Dice el sacerdote y escritor Pablo D’Ors, al que sigo como una «groupie» en todos sus libros, escritos y entrevistas en la red, que disfrutar es sencillamente comulgar con la realidad. Si sales a comprar, compra; si vas a comer, come; si tienes una conversación, atiende; si es tomar un café, cierra los ojos y deléitate con su aroma. Disfrutar es entregarse a lo que se está. Vivimos acelerados: Acabamos rápido de fregar para llevar la niña al cole, corremos comprando regalos vacíos mientras felicitamos la Navidad reenviando un wasap; nos perdemos el presente y convertimos nuestra vida en una carrera de obstáculos. Nos negamos el disfrute en este mundo.

Me pregunté si el desconocido y misterioso tiempo de la vejez, al que me acerco sin remedio, consistirá en redescubrir precisamente eso: Andar paradójicamente sobrados de un tiempo menguante para dedicarlo al mero disfrute de lo que te rodea, contemplando a tus nietos cuando el mundo se abre por primera vez ante sus ojos y deleitándote de la mera comunión con la vida. Apagando el móvil para desafiar esa soledad colectiva en la que vivimos el resto de nosotros, tan acelerados, tan pendientes de zumbidos y mails sin apreciar el regalo de estar, de ser.

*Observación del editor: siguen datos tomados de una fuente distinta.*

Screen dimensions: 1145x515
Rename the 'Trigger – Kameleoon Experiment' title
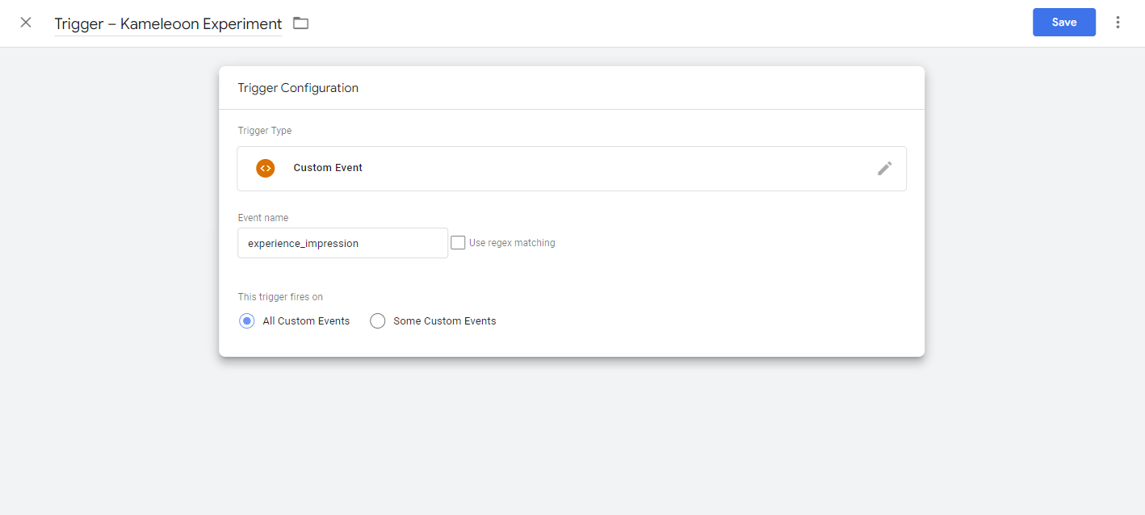(168, 24)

Ya fuese por la ingenua juventud de aquellos nietos o por la sabia longevidad del abuelo, allí me encontré con esos tres sabios merendadores de churros, coetáneos en tiempo pero de eras diferentes, amándose, cuidándose, saboreando con miradas cómplices las ocasiones que la vida les regalaba, demostrándonos cómo ellos eran más capaces que ninguno de nosotros de encauzarlos, de dirigirlos, de gozarlos. Yo y mi mundo de radiantes paquetes, frente a ellos, éramos una fauna absurda actuando al dictado de prisas y pantallas inoportunas, pasando por la vida sin tocarla.

Quietud, lentitud y plenitud, aconseja mi admirado escritor de biografía del silencio. Actuamos tan rápidamente que nuestra atención e intención están puestas en el después, nunca en el ahora y la clave de la felicidad es el ejercicio lento de lo cotidiano. Cualquier actividad realizada con lentitud, con atención, construye la vida interior porque si no nos miramos con atención no nos conocemos, si no nos conocemos no nos amamos (no puedes amar lo que no conoces) y si no nos amamos a nosotros mismos, tampoco podemos amar a los demás (porque nadie puede dar lo que no tiene) y si no amamos a los demás, apaga y vámonos porque en eso es exactamente en lo que consiste la vida. En la capacidad de amar y ser amado. Y si no nos enteramos de qué va la vida, mucho menos podremos vislumbrar el misterio que los creyentes llamamos Dios. Ésa es la esencia de lo que renovamos en estas fechas. Humildad, amor al prójimo, unidad familiar y esperanza ante la adversidad. Él está con nosotros, sólo hay que frenar y escuchar.